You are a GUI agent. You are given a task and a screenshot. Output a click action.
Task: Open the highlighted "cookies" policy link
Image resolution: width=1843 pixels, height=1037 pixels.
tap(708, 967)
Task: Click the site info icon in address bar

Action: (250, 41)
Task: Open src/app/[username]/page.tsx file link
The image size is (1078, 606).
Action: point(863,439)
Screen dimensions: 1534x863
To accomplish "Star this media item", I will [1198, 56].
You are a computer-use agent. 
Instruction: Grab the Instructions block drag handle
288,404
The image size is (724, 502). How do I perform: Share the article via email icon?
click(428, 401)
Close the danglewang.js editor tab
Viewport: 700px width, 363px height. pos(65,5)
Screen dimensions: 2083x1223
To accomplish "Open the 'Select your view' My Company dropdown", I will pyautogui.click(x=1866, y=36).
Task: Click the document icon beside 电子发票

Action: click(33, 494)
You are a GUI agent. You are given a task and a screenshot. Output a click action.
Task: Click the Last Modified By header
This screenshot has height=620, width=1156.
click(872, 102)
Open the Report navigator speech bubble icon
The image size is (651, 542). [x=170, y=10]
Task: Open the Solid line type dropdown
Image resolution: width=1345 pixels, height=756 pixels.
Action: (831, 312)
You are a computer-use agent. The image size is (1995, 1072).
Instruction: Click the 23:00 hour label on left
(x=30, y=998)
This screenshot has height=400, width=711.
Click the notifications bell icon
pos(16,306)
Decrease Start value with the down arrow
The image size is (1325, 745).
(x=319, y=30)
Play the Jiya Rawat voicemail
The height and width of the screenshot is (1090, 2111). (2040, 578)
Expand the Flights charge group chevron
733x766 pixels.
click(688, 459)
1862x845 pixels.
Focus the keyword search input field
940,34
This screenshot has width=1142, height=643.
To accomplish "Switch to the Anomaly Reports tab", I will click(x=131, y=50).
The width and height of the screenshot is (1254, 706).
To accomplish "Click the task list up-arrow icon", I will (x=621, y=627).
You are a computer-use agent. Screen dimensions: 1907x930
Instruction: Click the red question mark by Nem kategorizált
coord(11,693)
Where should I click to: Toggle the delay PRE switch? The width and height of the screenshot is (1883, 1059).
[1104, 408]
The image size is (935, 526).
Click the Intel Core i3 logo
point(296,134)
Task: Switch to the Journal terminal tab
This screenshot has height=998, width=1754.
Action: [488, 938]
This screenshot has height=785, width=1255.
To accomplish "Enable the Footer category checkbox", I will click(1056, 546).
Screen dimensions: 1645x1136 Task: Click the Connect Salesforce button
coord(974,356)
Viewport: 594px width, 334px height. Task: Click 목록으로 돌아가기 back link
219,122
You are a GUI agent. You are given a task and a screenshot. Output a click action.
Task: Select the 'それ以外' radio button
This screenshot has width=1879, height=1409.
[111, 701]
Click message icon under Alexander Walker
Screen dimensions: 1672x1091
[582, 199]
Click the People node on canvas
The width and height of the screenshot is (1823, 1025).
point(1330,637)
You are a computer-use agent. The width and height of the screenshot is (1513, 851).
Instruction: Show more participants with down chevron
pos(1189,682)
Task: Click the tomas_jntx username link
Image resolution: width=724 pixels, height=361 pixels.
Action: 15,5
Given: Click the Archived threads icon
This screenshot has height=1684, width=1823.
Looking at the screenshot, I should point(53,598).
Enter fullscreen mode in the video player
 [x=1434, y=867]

******************************

Exercise description: Exact reproduction is required. Give the lines of the data from its first line through the line containing "Task: Open src/app/[username]/page.tsx", and no others.

Answer space:
You are a GUI agent. You are given a task and a screenshot. Output a click action.
Task: Open the highlighted "cookies" policy link
Image resolution: width=1843 pixels, height=1037 pixels.
tap(708, 967)
Task: Click the site info icon in address bar

Action: (250, 41)
Task: Open src/app/[username]/page.tsx file link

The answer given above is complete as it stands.